As early as first grade I can recall my overtures of Crayola portraits and carnations being cast aside by giggles and glances with terrifying ease. Years later it would be the embarrassment and anger of being rejected by the "cool kids" in junior high; then on to high school where my love life remained flat-line, though not for lack of effort. On top of which I was rejected by the National Honor Society, followed not too shortly by a slew of rejections from top colleges. Academic rejection plus romantic rejection was almost too much to bear.
In college my love life did actually exist at certain points (Hooray!) but after college I faced a merciless job market, resulting in my employ at a local Jack LaLanne while living with my parents (rejection plus dejection). Then on to graduate school—accepted by four schools, but rejected by more.

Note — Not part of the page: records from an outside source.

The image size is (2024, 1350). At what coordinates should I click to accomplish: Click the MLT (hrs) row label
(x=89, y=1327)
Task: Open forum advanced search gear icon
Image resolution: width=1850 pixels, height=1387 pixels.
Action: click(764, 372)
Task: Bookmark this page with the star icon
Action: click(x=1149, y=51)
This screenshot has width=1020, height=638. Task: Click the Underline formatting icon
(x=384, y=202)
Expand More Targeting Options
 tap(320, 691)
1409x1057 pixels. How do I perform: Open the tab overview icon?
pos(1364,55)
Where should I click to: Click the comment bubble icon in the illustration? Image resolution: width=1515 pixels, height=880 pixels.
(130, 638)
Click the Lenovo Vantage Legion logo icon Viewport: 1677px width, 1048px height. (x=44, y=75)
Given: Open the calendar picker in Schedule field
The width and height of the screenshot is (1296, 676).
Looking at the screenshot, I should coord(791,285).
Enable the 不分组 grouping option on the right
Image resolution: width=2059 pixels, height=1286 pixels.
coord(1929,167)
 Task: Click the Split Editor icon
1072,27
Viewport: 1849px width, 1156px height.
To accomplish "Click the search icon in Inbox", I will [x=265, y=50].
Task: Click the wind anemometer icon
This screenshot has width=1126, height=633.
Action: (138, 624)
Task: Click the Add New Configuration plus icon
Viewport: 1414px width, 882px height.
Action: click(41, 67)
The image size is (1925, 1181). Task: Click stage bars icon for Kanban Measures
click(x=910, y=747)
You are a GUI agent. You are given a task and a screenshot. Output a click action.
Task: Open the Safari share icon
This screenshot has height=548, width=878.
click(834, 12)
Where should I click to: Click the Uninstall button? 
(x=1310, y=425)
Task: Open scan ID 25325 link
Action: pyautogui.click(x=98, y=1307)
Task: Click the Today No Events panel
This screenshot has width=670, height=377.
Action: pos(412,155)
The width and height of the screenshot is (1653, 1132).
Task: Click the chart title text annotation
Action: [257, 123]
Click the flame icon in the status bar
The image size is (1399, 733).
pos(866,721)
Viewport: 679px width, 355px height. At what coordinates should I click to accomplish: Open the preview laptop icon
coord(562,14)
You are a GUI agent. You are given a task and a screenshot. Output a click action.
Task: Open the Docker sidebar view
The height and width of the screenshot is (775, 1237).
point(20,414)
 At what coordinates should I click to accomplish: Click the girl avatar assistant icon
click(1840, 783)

One would think that all of this would prepare someone to deal with rejection as a writer. I'm not sure it does.
After graduate school things started looking up. A series of jobs allowed me to earn a decent living on my own. I got my first novel published, then I wrote another novel that went out on submission. Along the way I was offered a chance to write a young adult novel, which I accepted of course. (I tell students all the time, if someone offers you money to write, you take it: dollars, pesos, rubles or yen, to write a musical, a thriller, a romantic comedy or zombie horror, say yes.) So I was feeling pretty Teflon for a while.
But back to that novel out on submission: it's still out there. After over five years on the market with two agents and easily twenty if not thirty rejections by now, still no takers.
Here's a cross section of feedback I've received, most of which starts with, "Cheng is a wonderful writer, but
"
"Your previous sales make things difficult."
"I wish this were more like Sophie's Choice."
"Too depressing."
"Nothing wrong with the book, but the market
"
"Have you read 's new novel?"
"I just didn't feel as engaged as I wanted to."
"You're a nice guy, but I'm not ready for a relationship."
"The position has been filled."
"We had so many qualified applicants this year
"
"It's not you, it's me."
Wait
sorry. But really, it's not too different.
Cue the famous rejection tales of William Faulkner and John Grisham: The Sound and the Fury manuscript was buried in the great author's desk drawer until it was rescued by his wife; and it is common knowledge that Grisham's first novel was rejected by over twenty publishers.
This is why these stories are so well circulated: because all struggling writers can share at least one thing with Faulkner and Grisham, and if they persevered, we can too.
But these are pipe dreams, right? The odds of winning the Nobel or becoming a perennial bestseller are astronomical. So why do we keep putting our heads on the chopping block when we can clearly see the worn dull blade dangling by a thread above? We don't do this in other facets of our lives, in which we are far more pragmatic and make decisions based on evidence. We don't put ourselves at risk when we know that odds are we are going to get hurt.
So why do we do it?
Because we are in love, and looking for those with whom we can share that love.
Which is why rejection, particularly in your love life, is good training for being a writer. Because your work, if it's true, is you—the culmination and symbol of your heart, your passion, your hopes and dreams. Your work is everything you want and need to make things right in the world—it's what sets you apart from the rest, what makes you believe that all the devotion, dedication, and the grueling brutal daily grind to produce actually means something.
Of course it means something to you, but does it mean something to anyone else? For it to mean something, you want and need that validation from the outside, just like you need someone else to know you are more than just a "nice guy." You want someone to really know you, to trust in you, to take a risk.
Writing and love are both leaps into the unknown, acts of discipline as much as they are acts of faith. If you are not in love with writing then you shouldn't write, because without love, you won't be able to take it. (And I didn't say in love with your writing—I said in love with writing. There's a difference.)
Maybe this is how we continue to face the anguish of rejection: through the inherent belief that we are good and worthy and that our efforts and our being are not doomed to solitude; that we will find validation and laugh in the faces of those who once rejected us, even if we know that that kind of victory is temporal at best; even as we redefine rejection not so much as defeat, but as an inevitable part of our process, our climb toward victory, which is at least partially won as long as we choose to write.